New order flows – what’s exciting? It was evident that management would continue to focus on oil tankers given that this segment is on an upswing globally and thus owners appear to be willing to put in orders.

Additionally, the company believes that greener ships will be in greater demand (ie replacement of older vessels that have high emissions of sulfur, nitrous oxide and carbon dioxide) and it will be in a strong position to fill its yard slots with high-margin low-emission vessels that are dual-fueled with LNG.

Steel costs unlikely to increase, in management’s view. YZJ disclosed that it currently imputes a cost of Rmb4,000 per tonne for steel plates and does not believe that costs will increase in the near to medium term given that demand is weak from other sectors, particularly the property sector.

In our view, stable steel costs should benefit YZJ and enable it to generate higher shipbuilding margins which the company has guided for in 2024.


LNG-fuelled vessels.

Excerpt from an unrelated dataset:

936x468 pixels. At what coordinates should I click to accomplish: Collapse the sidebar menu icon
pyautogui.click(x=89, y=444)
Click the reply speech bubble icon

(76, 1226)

LNG remains the fuel of choice for lower-carbon shipping with dual-fuel methanol and ammonia engines coming in second.

YZJ currently has orders for 35 LNG dual-fuel containerships (18% of its orderbook of 193 vessels) and 15 methanol dual-fuel containerships (8% of its orderbook).

We believe that LNG’s price competitiveness, abundant supply and well-developed infrastructure gives it an advantage over the alternatives. According to industry estimates, more than 2,400 vessels are equipped to operate on LNG globally, with another 1,000 vessels ordered that are yet to be delivered.

In our view, YZJ is well placed to win more of such vessel orders with many of such new ships able to be adapted to use alternative clean fuels, such as ammonia or methanol.

With so much cash on its balance sheet and nothing material in terms of capex, we see potential for higher dividends.

As at end-23, YZJ had Rmb16.6b in cash (+54% yoy) and total borrowings of Rmb5.6b (+22% yoy), resulting in a net cash position of nearly Rmb11b, or over S$2b.

After payout of its 2023 dividends amounting to around S$257m, this still leaves the company with over S$1.74b in cash, or S$0.44 per share in cash (ie 18% of current share price).

Without any onerous spending on the horizon, we believe that the company could pay out more dividends.



Upgrading earnings by 10-30%. We have raised our earnings expectations for YZJ by 10- 30% for the 2024-26E period due to a greater conviction that the company will be able to maintain its 20% shipbuilding margins in the medium to longer term.

Our shipbuilding margins have been raised by 1.0ppt to 19% for 2024E, and by 1.5ppt to 18.5% for 2025- 26E.

We have left our gross margin assumptions for the shipping business at 42% for 2024, declining to 35% for 2025-26E.



We maintain BUY on the stock with a higher PE-based target price of S$2.86 as we roll forward our valuation year to 2025 coupled with the earnings changes outlined above.

AdrianLoh 722Adrian Loh, analystWe use a target PE of 9.0x which is 2SD above the company’s five-year average of 6.0x and believe that this premium to its average PE multiple is justified given its earnings visibility that now extends into 2028 as well as its strong track record of safe and efficient shipbuilding for its international customer base.

At our new target price of S$2.86, we note that YZJ remains inexpensive relative to its regional peers, trading at 2025 P/B of 1.6x and generating an ROE of 20% while its Korean peers trade at 1.8x P/B with 9-14% ROE.


• Better capital management.
• New orders in higher-margin shipbuilding segments, eg dual-fuel containerships, oil and/or LPG tankers.
• Safe and efficient execution of orderbook and evidence that the company can maintain its high shipbuilding margins of around 20%.